Restaurants struggling to make money are increasingly finding themselves at loggerheads with customers as tensions over reopening lead to rows and disagreements.
July should be a month of celebration for English restaurants after a financially perilous lockdown. Yet instead of happy tales of booming dining rooms, a growing anger about no-shows, as well as a failure to pass on a VAT discount, are threatening to strain the relationship between some businesses and their customers.
In the past fortnight a number of high-profile chefs, including Tom Kerridge and Paul Ainsworth, have voiced their anger over customers who have booked tables and then haven’t turned up, a practice that costs restaurants thousands of pounds in some cases.
It is now hoped that an advertising campaign will encourage customers to come to the aid of beleaguered restaurants. Manchester hospitality businesses have been sharing the hashtag #nomorenoshows for the past fortnight, urging people to cancel well ahead if they cannot honour a booking. That hashtag has now built up such momentum that after a poster launch on Friday, it is set to go up on 450 billboards around Manchester and London.
Michelin-starred chef Paul Ainsworth said that on Tuesday last week 27 people failed to show at his pub The Mariners in Rock, Cornwall. Like most venues it is already operating at half its normal capacity because of physical distancing restrictions.
“I’ve never had that: 27 in one day is obscene,” says Ainsworth, who argues that, with supplies bought and staffing levels set accordingly, a 10% drop-off in pre-booked tables can turn a profitable service into a loss. “There’s a real cost to this, now more than ever with people fighting for survival.”
Opinion is split on how to combat no-shows. A coterie of top restaurants, such as London’s Clove Club, charge upfront using the Tock reservations platform. Popular casual dining restaurants might normally book 70% of tables, and rely on walk-ins to fill any gaps – difficult now many city centres are so quiet. Others take deposits or hold credit card details to charge no-shows – but there is significant customer resistance to that, and people still don’t turn up.

Dataset entries —
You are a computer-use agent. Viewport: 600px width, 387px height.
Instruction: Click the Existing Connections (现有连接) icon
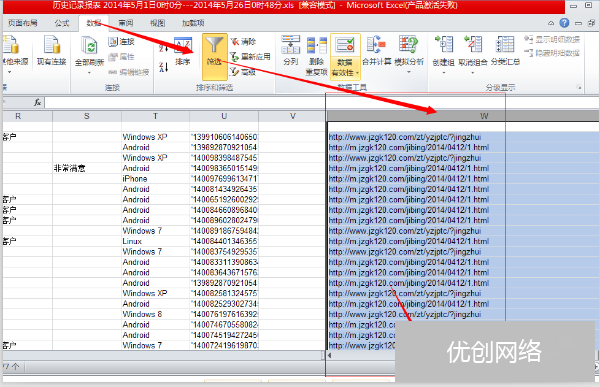point(52,45)
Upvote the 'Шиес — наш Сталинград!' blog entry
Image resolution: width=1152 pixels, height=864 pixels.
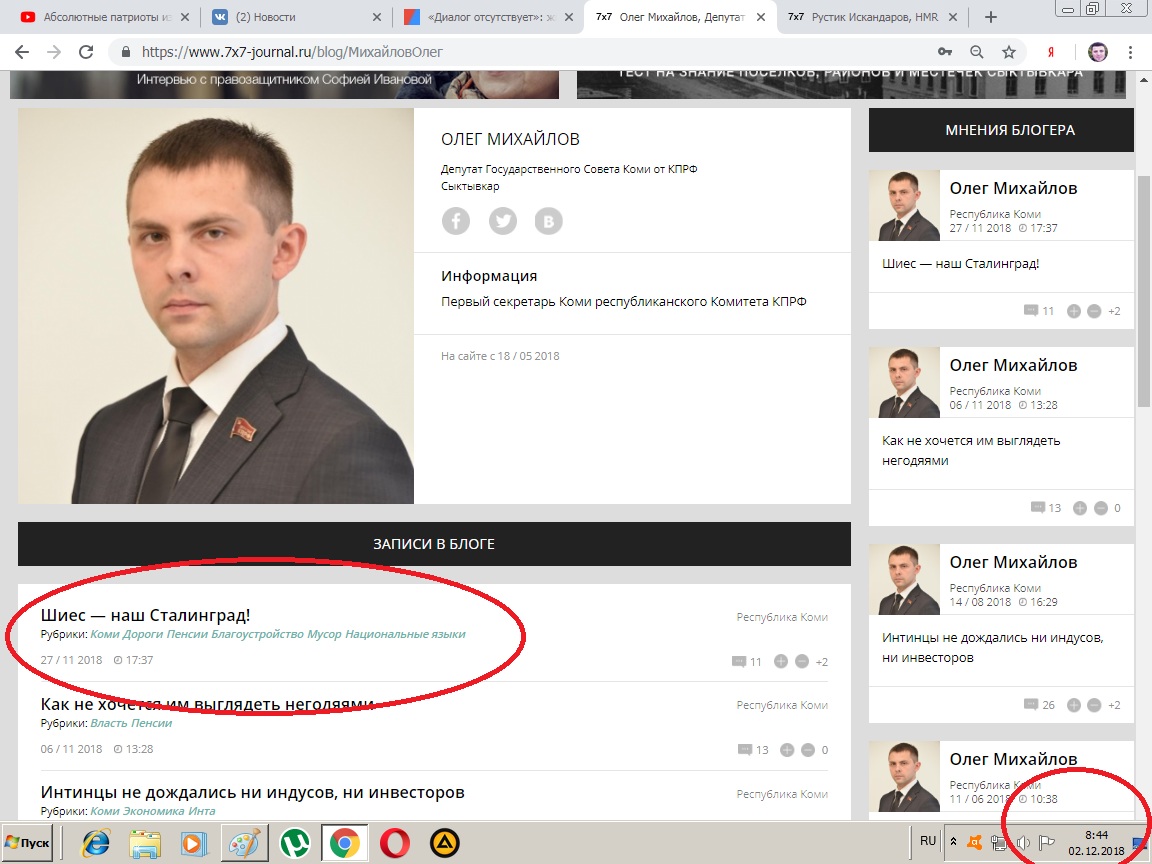[x=781, y=661]
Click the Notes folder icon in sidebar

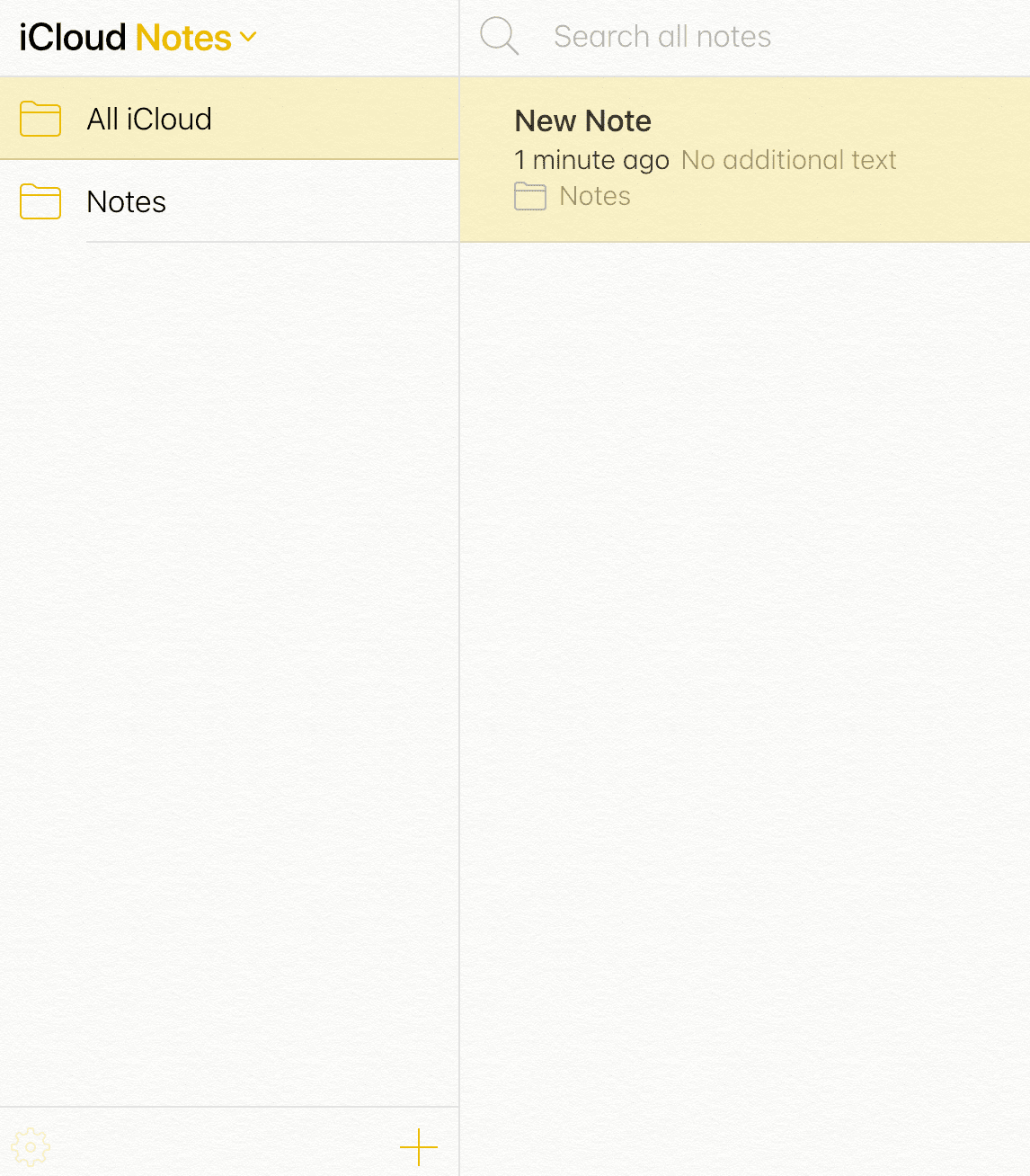[x=40, y=201]
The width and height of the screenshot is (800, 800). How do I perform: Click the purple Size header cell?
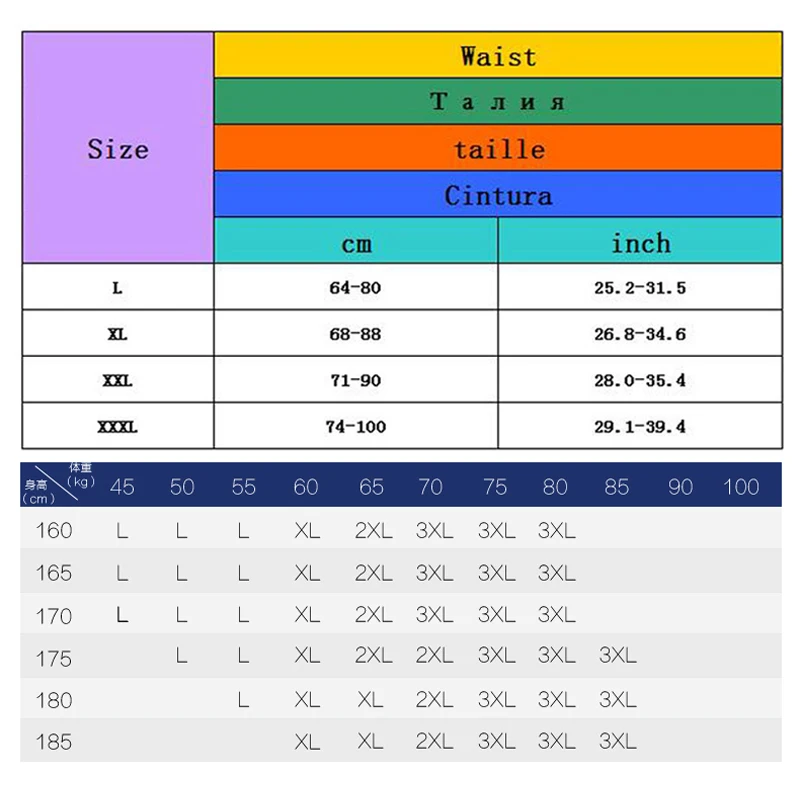(x=118, y=147)
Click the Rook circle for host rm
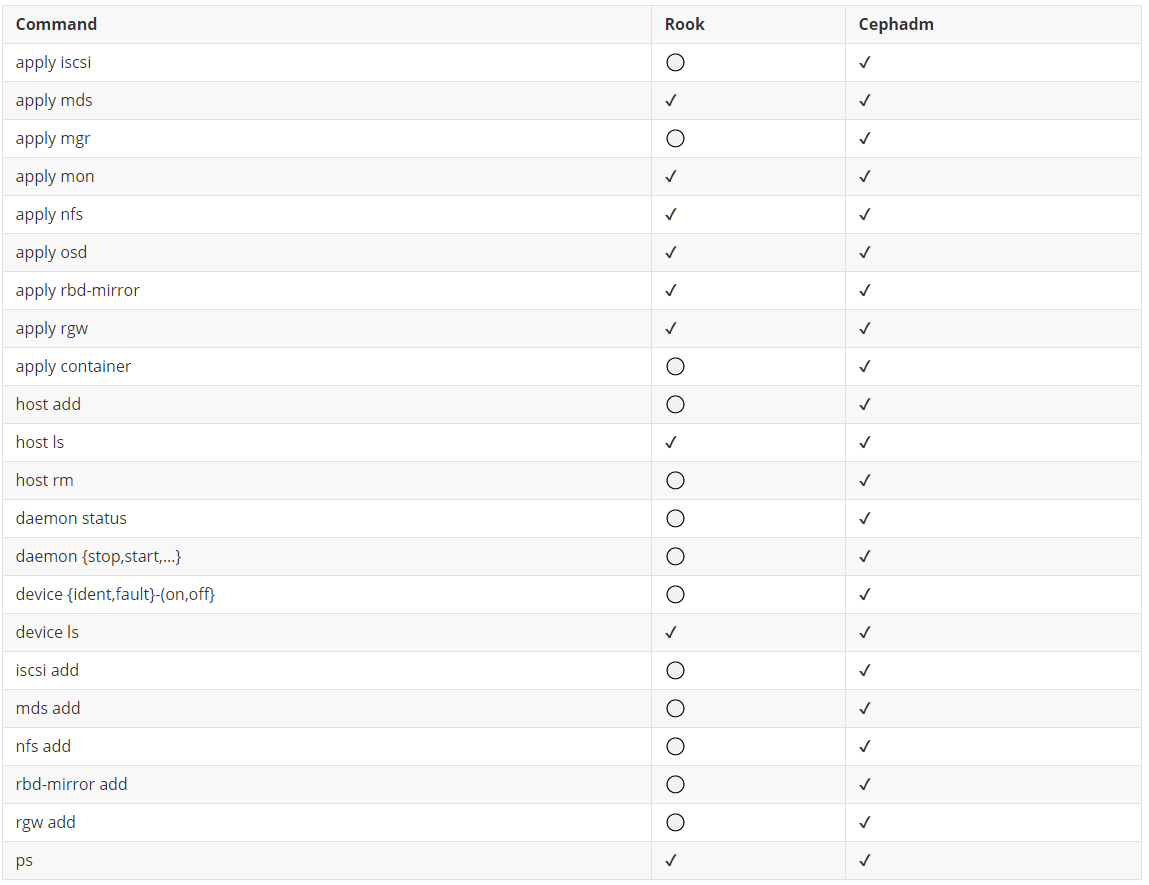1149x885 pixels. tap(675, 481)
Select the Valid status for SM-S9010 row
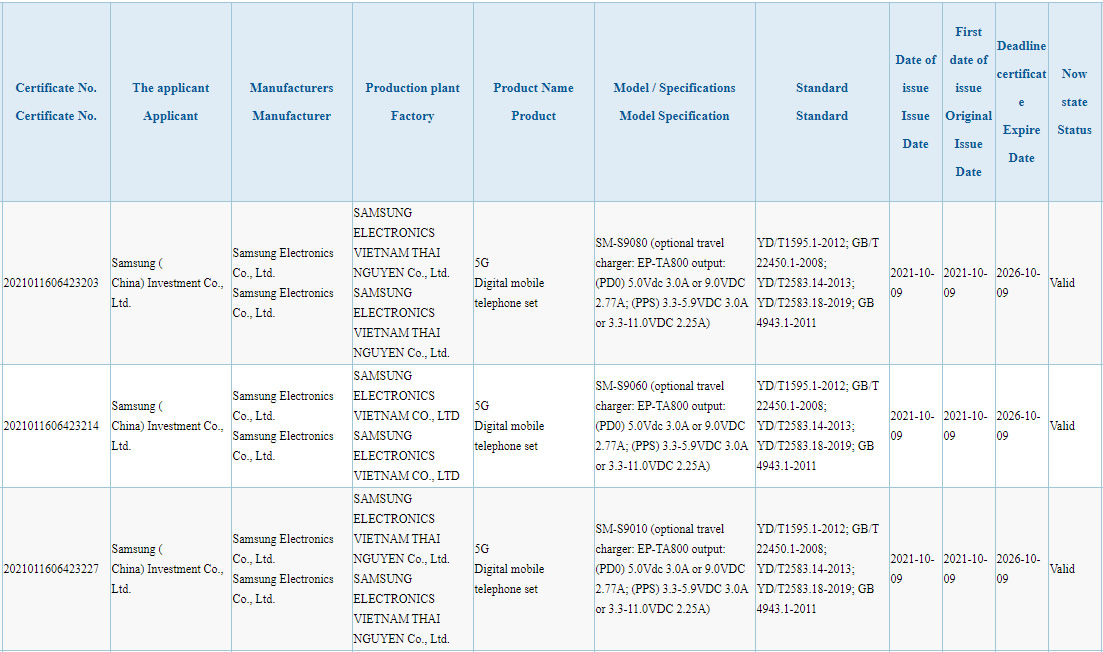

Work to be completed —
In the article about restaurant no-shows, which hashtag have Manchester hospitality businesses been sharing? The records have nothing to do with this.

Response to the task —
#nomorenoshows